What:Tumi Holdings (NYS: TUMI) was up markedly today, reaching 23% gains early in the day before leveling off around 20% higher than yesterday's close thanks to a combination of strong forward guidance and subsequent analyst upgrades. The recently public upscale luggage maker reported its earnings last night, beating EPS expectations by $0.05 with an $0.18 EPS result. Tumi boosted full-year guidance by $0.03 on both high and low ends, from $0.64 to $0.67 in profit per share to $0.67 to $0.70.

So what: Analysts are clearly bullish on this company despite its premium valuation. Credit Suisse gave a very bullish recommendation after Tumi's earnings, saying that there may be less than 30% brand penetration and that Tumi could nearly double its market share from 7% to 13% over the next five years. That's no mean feat in a $4 billion global market, especially in a period of intense economic uncertainty.


Now what: Today's big pop reverses a summertime slide that had taken Tumi from a post-IPO closing range of more than $26 to less than $16. This news could be the catalyst for a sustained period of growth, but it would be small-f foolish to ignore the churning of the global economy. This is one stock to keep a close eye on, and a personal visit to one of Tumi's 1,800 outlets might offer more direct feedback for anyone still on the fence about this retailer.

Want more news and updates? Add Tumi to your watchlist now.

The article Why Tumi's Shares Boomed originally appeared on Fool.com.
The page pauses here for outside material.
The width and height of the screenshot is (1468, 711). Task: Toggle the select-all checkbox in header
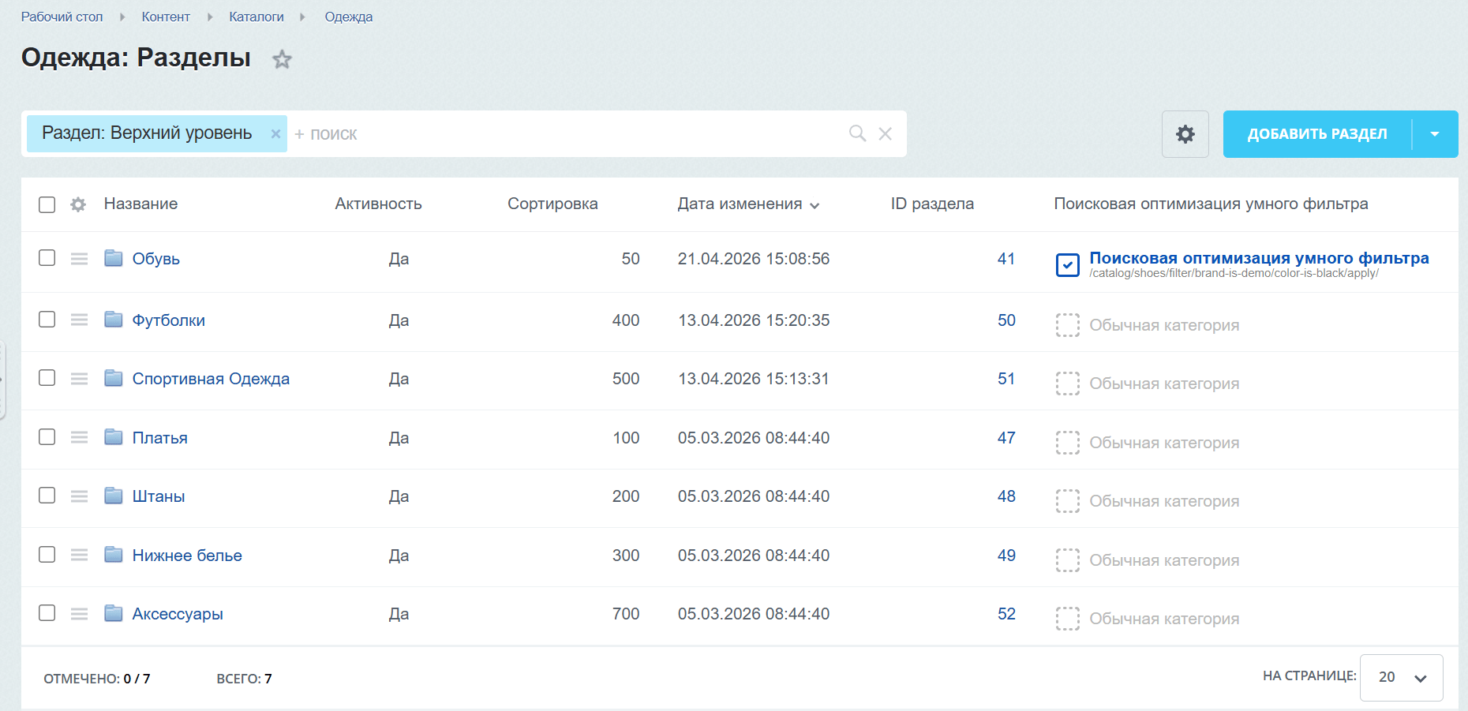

Fool contributor Alex Planes holds no financial position in any company mentioned here. Add him on Google+ or follow him on Twitter @TMFBiggles for more news and insights. The Motley Fool has a disclosure policy. We Fools may not all hold the same opinions, but we all believe that considering a diverse range of insights makes us better investors. Try any of our Foolish newsletter services free for 30 days.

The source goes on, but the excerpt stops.